◆ Selected text ◆
Pull in Viget posts
This commit is contained in:
@@ -0,0 +1,183 @@
|
||||
---
|
||||
title: "Use .pluck If You Only Need a Subset of Model Attributes"
|
||||
date: 2014-08-20T00:00:00+00:00
|
||||
draft: false
|
||||
needs_review: true
|
||||
canonical_url: https://www.viget.com/articles/pluck-subset-rails-activerecord-model-attributes/
|
||||
---
|
||||
|
||||
*Despite some exciting advances in the field, like
|
||||
[Node](http://nodejs.org/), [Redis](http://redis.io/), and
|
||||
[Go](https://golang.org/), a well-structured relational database fronted
|
||||
by a Rails or Sinatra (or Django, etc.) app is still one of the most
|
||||
effective toolsets for building things for the web. In the coming weeks,
|
||||
I'll be publishing a series of posts about how to be sure that you're
|
||||
taking advantage of all your RDBMS has to offer.*
|
||||
|
||||
IF YOU ONLY REQUIRE a few attributes from a table, rather than
|
||||
instantiating a collection of models and then running a `.map` over them
|
||||
to get the data you need, it's much more efficient to use `.pluck` to
|
||||
pull back only the attributes you need as an array. The benefits are
|
||||
twofold: better SQL performance and less time and memory spent in
|
||||
Rubyland.

◆ Information supplied ◆
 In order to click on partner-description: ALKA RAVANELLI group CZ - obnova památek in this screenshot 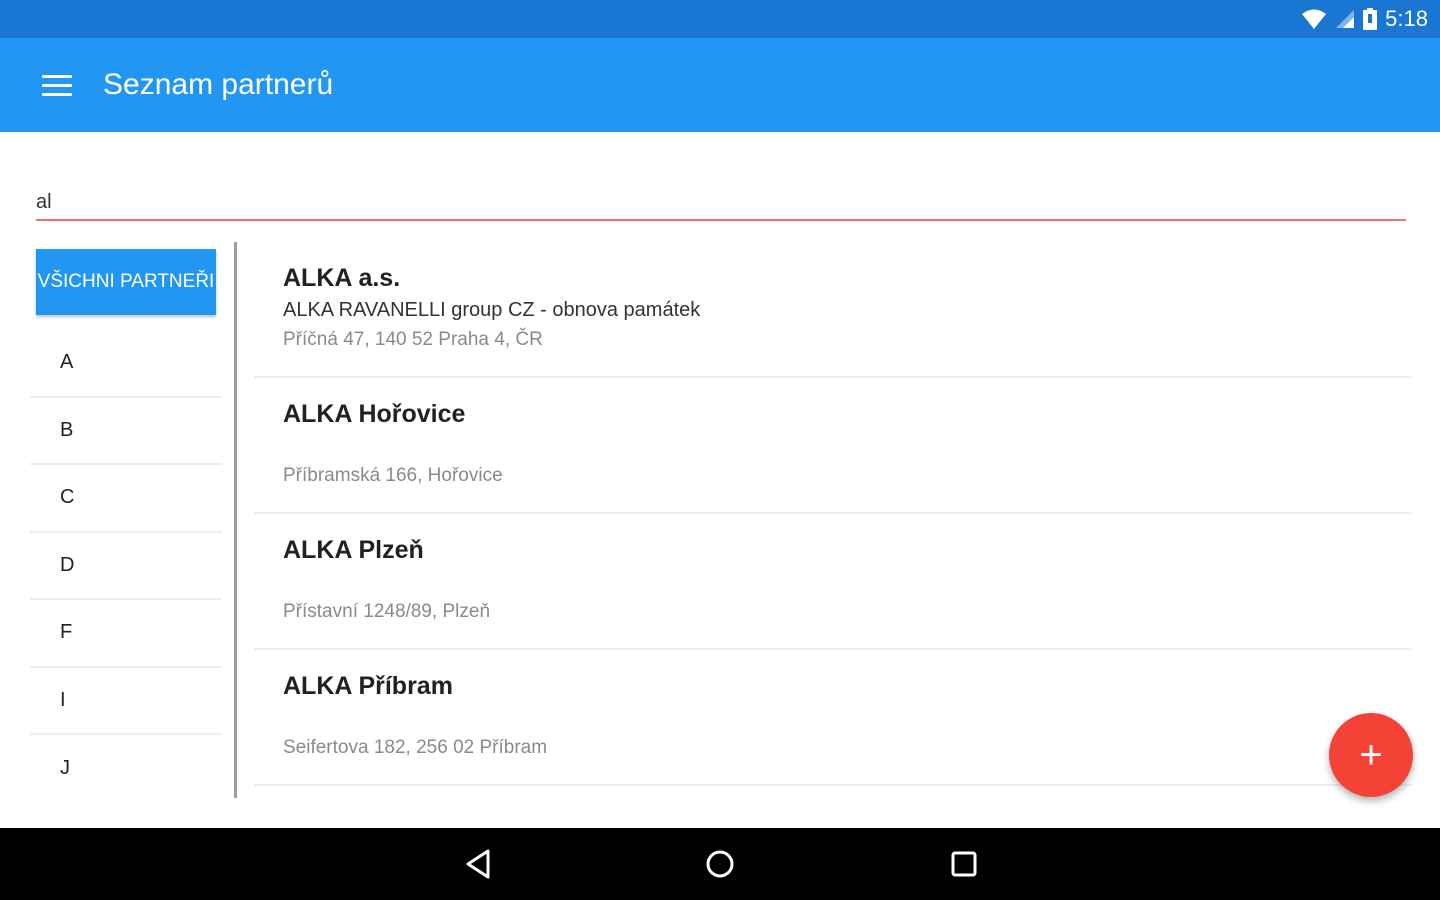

◆ Action item ◆
What two benefits does the post on `.pluck` give for using it instead of mapping over a collection of models?

◆ Written reply ◆
Better SQL performance and less time and memory spent in Rubyland.